Le docteur Smith soutient, dans tout le cours de son ouvrage, et je crois, avec raison, que les classes ouvrières ne sauraient contribuer aux besoins de l’État. Un impôt sur les choses de première nécessité, ou sur les salaires, doit par conséquent être reporté des pauvres sur les riches. Si donc le docteur Smith a voulu dire que certains impôts sont quelquefois répétés dans le prix de certaines marchandises, et accumulés quatre ou cinq fois, uniquement dans le but de reporter l’impôt du pauvre au riche, cela ne les rend pas dignes de censure.

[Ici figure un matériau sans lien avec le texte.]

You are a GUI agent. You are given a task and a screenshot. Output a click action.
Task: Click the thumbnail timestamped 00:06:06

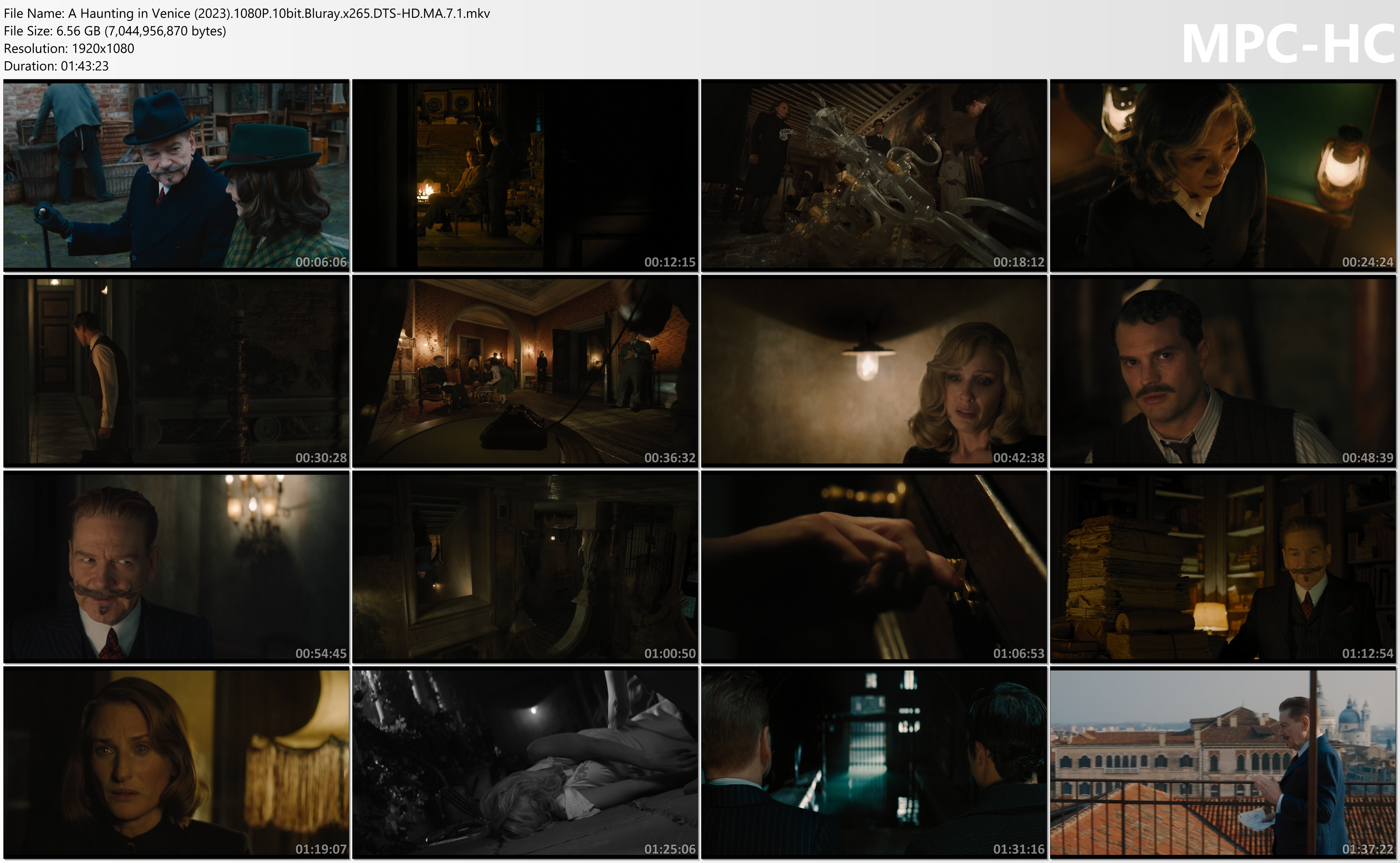click(176, 175)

Supposons que l’impôt équitable d’un riche consommateur soit de 100 livres, et qu’il le paie directement, l’impôt étant assis sur le revenu, sur le vin ou sur tout autre objet de luxe, ce contribuable ne perdra rien si, par un impôt sur les choses de nécessité, il n’était tenu de payer que 25 liv. pour ce que lui et sa famille consomment en objets de première nécessité, et qu’on lui fit répéter cet impôt trois fois dans le renchérissement des autres denrées, renchérissement destiné à indemniser les ouvriers ou les entrepreneurs d’industrie de l’impôt qu’ils ont été obligés d’avancer. Dans ce cas même, l’argument n’est pas concluant ; car s’il n’y a rien de payé au delà de ce qui est exigé par le gouvernement, qu’importe au consommateur riche d’acquitter directement l’impôt, en donnant un prix plus élevé pour un objet de luxe, ou de l’acquitter indirectement en payant plus cher les objets de nécessité et autres articles de sa consommation ? Si le peuple ne paie que ce qui est reçu par le gouvernement, le consommateur riche ne contribuera que pour sa juste part ; s’il y a quelque chose de payé au delà de ce que le gouvernement reçoit, Adam Smith aurait dû dire quel est celui qui reçoit ce surplus.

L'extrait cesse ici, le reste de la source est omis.